12. Be transparent in whatever you do. Be as transparent as possible, especially after you have betrayed the person’s trust. You may wish to give them access to your email, Facebook and other social media accounts. Maybe even allow them to go through your mobile phone. If something comes up in your life that might hurt the person, you should discuss it with them. Troubles arise when you hide things or conceal your feelings and thoughts.
13. Keep your promises. Call or be home when you say you will. Make sure to be true to your word and keep your promises. No lies, exceptions or excuses.

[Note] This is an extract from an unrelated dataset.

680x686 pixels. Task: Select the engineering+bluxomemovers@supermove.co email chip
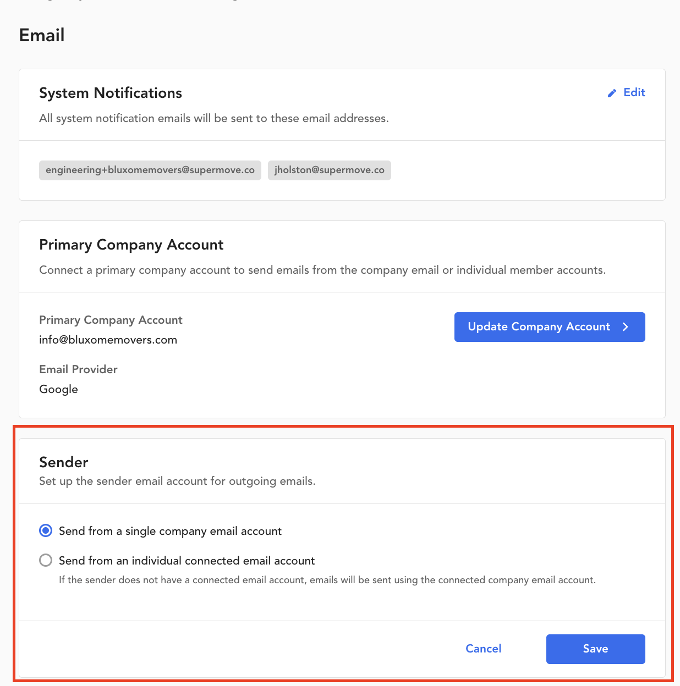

14. Do not lie. If you have a habit of lying, do whatever is needed to stop it. Most of the time, a lie or betrayal is the reason behind losing trust. Honesty will help you convince someone to trust you again. Lying will only make the person lose their trust and respect for you again.
15. Do not discuss your problems with others. Keep your problems private and avoid discussing them with others or writing about it on social media forums. The person whose trust you broke will highly appreciate this. If you need to work through your issues with a friend or professional, consider discussing this need with your partner first.
16. Be persistent in your approach. Initially, you may be rebuffed by the person you hurt, but don’t let that leave you disheartened. Don’t give up. If you feel dejected and angry, go away and come back later when you calm down.
17. Do not pressure the person to forgive you. Trust once lost takes effort to be regained. When someone gets hurt, it’ll take time for them to trust you again. So, do not pressure the person you hurt to hurry and forgive you. Do not pester them.
18. Learn from your mistakes. Let your pride take a backseat. Whether or not the person forgives you, make sure to use the mistake as a learning opportunity.
19. Accept it if it does not work out. Many times, broken trust can never be repaired. If that’s the case, it’s better to accept it and move forward. Remember, you don’t get to decide the terms for your partner’s trust, he or she does.
20. Forgive yourself. Breaking promises is human. If you know you have genuinely apologized and tried your best to convince someone to trust you again, understand that is all you can do.